Which leaves the real question just standing there: how do you keep your heart open in hell?
You Have to Have Nowhere to Stand
The answer is almost annoying in how thoroughly it refuses to let you off the hook. You don’t get to pick a place to stand. You have to learn to stand nowhere — or, what comes to the same thing, in two places at once.
Plant yourself only in your raw humanity and the world’s pain grinds you to powder. Plant yourself only in cosmic perfection and you curdle into something cold and useless. Real compassion — not the greeting-card kind, but the gritty, sit-with-you-in-the-dark kind — requires running both at the very same time, and never once resolving the tension between them.

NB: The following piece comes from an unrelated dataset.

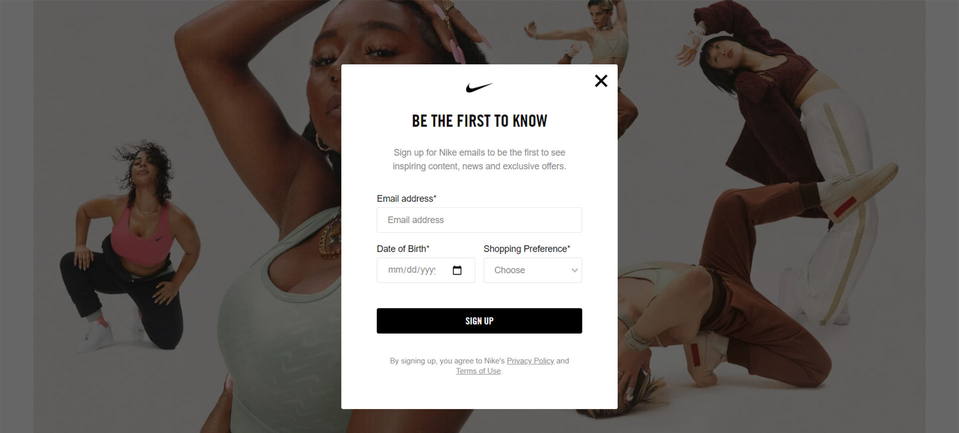Click the Nike swoosh logo

pyautogui.click(x=479, y=88)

Picture it. Someone you love calls you, and they’ve just been handed news that detonates every plan they had for their one life. One part of you — your human heart — breaks cleanly in half, and you weep with them, and in that moment they feel the irreplaceable warmth of another person crying right there beside them in the dark. And at the very same instant, a quieter part of you is watching from somewhere higher up — seeing this not as a senseless cruelty flung down by a careless cosmos, but as a brutal, holy, almost unbearable new curriculum. A door, wearing the disguise of a catastrophe. Your heart weeps. The deeper, stiller thing in you says, very softly: yes. This too.
Both. At once. That is the entire skill.
Suffering Walks In Wherever You’re Still Clenched
Which leads to a sentence the ego cannot stand to hear: suffering is a kind of grace.

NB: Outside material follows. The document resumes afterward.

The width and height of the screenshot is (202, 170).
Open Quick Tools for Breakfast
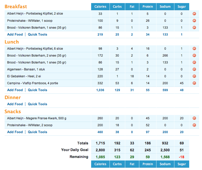(x=37, y=35)
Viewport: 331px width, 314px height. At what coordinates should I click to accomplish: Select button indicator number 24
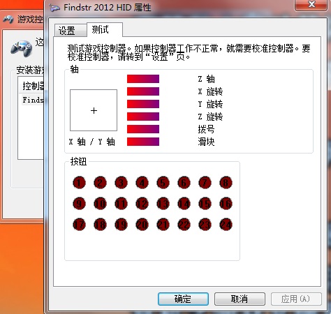[226, 225]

Not that you ask for it. Not that you bake it a cake when it turns up at the door. But when it comes — and it comes for everyone — you can use it, because suffering turns out to be a remarkably precise instrument. It lights up, every single time, the exact spot where you’re still gripping: where your mind has clamped itself around a version of reality that has already quietly packed its bags and left the building. The pain is just the sound your hand makes refusing to open.
There’s a story of a great sage, near the very end, his devotees sobbing around the bed and begging him not to leave them. He seemed almost amused by it. Don’t be silly, he said. Where could I possibly go? I’m only setting down the body. From that altitude, even dying is no great drama. It’s just slipping off a shoe that had always been a half-size too tight.
So — Happy, or Sad?
Yes.
That’s the honest answer, and it’s the only one that doesn’t lie. Fully, almost ridiculously happy: it’s spring, somewhere a baby is being born this very minute, the flowers are out there doing their reckless extravagant thing again. And genuinely, properly heartbroken: there is needless hunger, and tyranny, and so much ordinary, grinding fear. Both, all the way down, with nothing held back from either column.
The whole mistake — the thing that keeps the box of suffering padlocked shut — is the desperate, lifelong effort to choose. Happy or sad. Light or dark. Good or bad. We’re certain the trick must be to delete one side and keep the other. But the richness of being alive was never in the deleting. It’s in standing right in the middle of the unbearable paradox — heart breaking, mind quiet — and, against all available reason, falling in love with the whole impossible thing at once.
Don’t pick a side.
There was never a side. There was only ever all of it.